## TASK REQUIREMENTS
Can you quote the records below in full, word for word?

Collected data

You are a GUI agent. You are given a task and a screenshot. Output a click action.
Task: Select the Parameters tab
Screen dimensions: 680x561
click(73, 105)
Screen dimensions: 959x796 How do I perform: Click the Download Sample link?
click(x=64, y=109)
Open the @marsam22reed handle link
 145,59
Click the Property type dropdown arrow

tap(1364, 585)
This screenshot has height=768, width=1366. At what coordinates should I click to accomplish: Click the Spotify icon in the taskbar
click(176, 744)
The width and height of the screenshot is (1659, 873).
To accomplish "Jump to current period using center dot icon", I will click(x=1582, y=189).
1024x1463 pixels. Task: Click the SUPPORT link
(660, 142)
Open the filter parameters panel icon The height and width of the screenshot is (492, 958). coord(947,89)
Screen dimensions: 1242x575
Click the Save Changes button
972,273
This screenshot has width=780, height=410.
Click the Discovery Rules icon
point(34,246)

## RESULT FOR THIS EXERCISE
You are a GUI agent. You are given a task and a screenshot. Output a click action.
Task: Select the Parameters tab
Screen dimensions: 680x561
click(73, 105)
Screen dimensions: 959x796 How do I perform: Click the Download Sample link?
click(x=64, y=109)
Open the @marsam22reed handle link
 145,59
Click the Property type dropdown arrow

tap(1364, 585)
This screenshot has height=768, width=1366. At what coordinates should I click to accomplish: Click the Spotify icon in the taskbar
click(176, 744)
The width and height of the screenshot is (1659, 873).
To accomplish "Jump to current period using center dot icon", I will click(x=1582, y=189).
1024x1463 pixels. Task: Click the SUPPORT link
(660, 142)
Open the filter parameters panel icon The height and width of the screenshot is (492, 958). coord(947,89)
Screen dimensions: 1242x575
Click the Save Changes button
972,273
This screenshot has width=780, height=410.
Click the Discovery Rules icon
point(34,246)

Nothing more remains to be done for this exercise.